INPUT DATA: Begin
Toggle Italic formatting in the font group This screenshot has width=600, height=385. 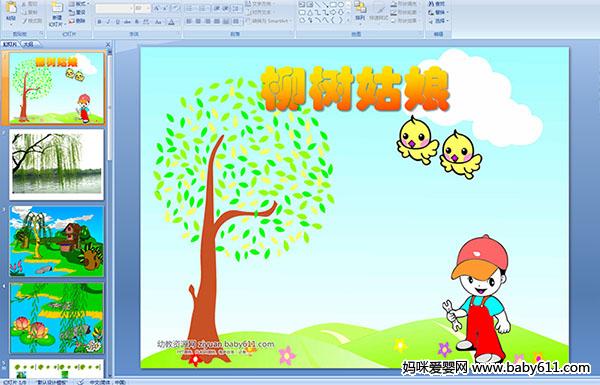[108, 22]
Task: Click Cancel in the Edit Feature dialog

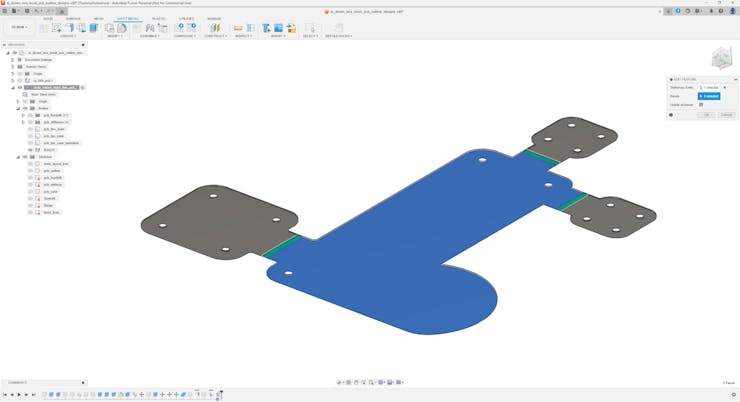Action: pyautogui.click(x=726, y=115)
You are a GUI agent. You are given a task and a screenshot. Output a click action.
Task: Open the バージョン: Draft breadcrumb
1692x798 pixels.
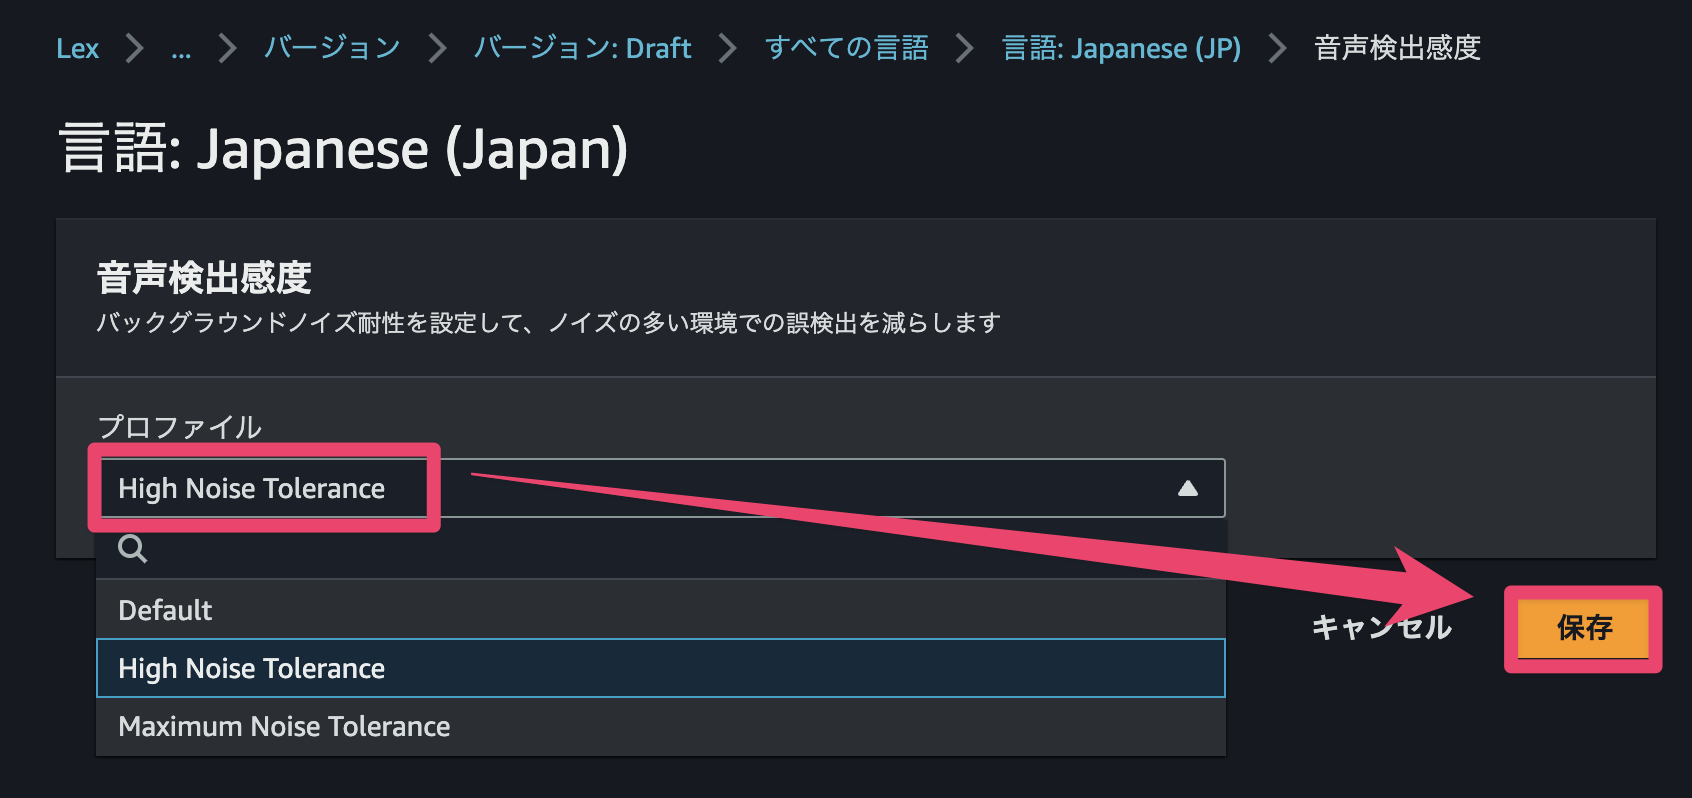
INPUT DATA: End
### WHAT THE TASK ASKS
Everything from the line with "You are a GUI" through the end of the records above, both ends included, is to be reproduced exactly, and nothing outside that span; the pictures are to be dropped.

### EXPECTED ANSWER
You are a GUI agent. You are given a task and a screenshot. Output a click action.
Task: Open the バージョン: Draft breadcrumb
1692x798 pixels.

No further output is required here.